Highway opens tomorrow Plans for overhead bridge coming

Date Published: 
20 Dec 2007

BY KERIL WRIGHT Observer West reporter 

MONTEGO BAY, St James - 

Both lanes of Segment 2A of the North Coast Highway, which runs from Greenside in Trelawny to the Sangster International Airport, will be opened to vehicular traffic tomorrow.

It is expected that the opening of the US$50.2 million roadway, which Minister of Transport and Works, Mike Henry, announced yesterday during a tour, will ease traffic congestion in the second city somewhat. 

"It’s ready to take traffic and the tourist season which begins December 15 is already underway so we are accommodating that,” Henry told the OBSERVER WEST during yesterday's tour of the roadway. The touring party included Minister of Tourism, Ed Bartlett and officials of the National Works Agency (NWA).
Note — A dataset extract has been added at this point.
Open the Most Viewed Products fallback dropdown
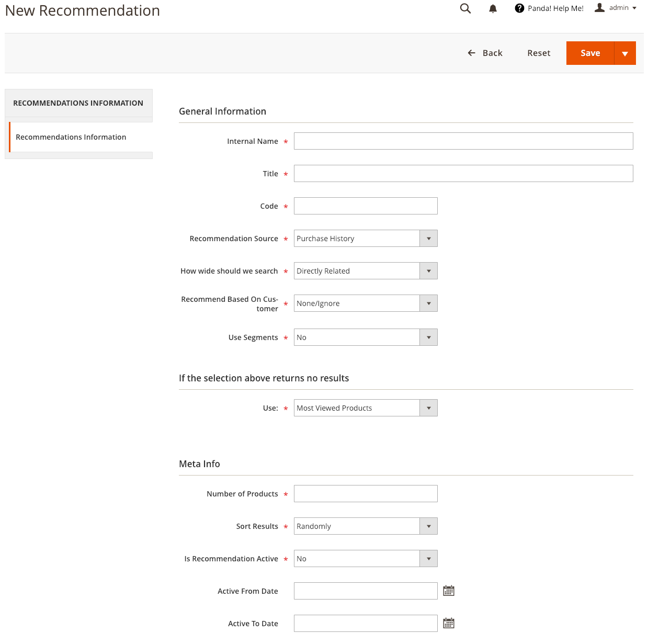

Traffic congestion in the city has increased in the run up to the start of the winter tourist season, with long lines of traffic starting at the airport round-a-bout through to Rose Hall — home of several of the resort city’s major hotels.

"Where we are is going to be fully opened to traffic to Montego Bay Friday," Henry said yesterday, as he indicated the blockades in the vicinity of Sea Castles and the John Rollins Success Primary School.

Henry noted that he had called for an overhead foot path for this section of the road in light of the proximity of the primary school, situated adjacent to the highway, where one child has already been killed in a traffic accident.

"I have called for the design of an overhead footpath," Henry told reporters yesterday. He said that it was unlikely that this overhead bridge would be in place by January, for the start of the new school year, but noted that proper traffic signals would be in place by then.

"The traffic extensions will be in before school opens," he stated. "And work on the overhead bridge will be done as far as is humanly possible," he told the OBSERVER WEST. In addition, he said, they would be willing to engage additional traffic wardens to ensure the safety of the children in the area.

The attendant infrastructure, Henry said, such as the installation of streetlights, the completion of the drains and beautification of the medians would follow in short order.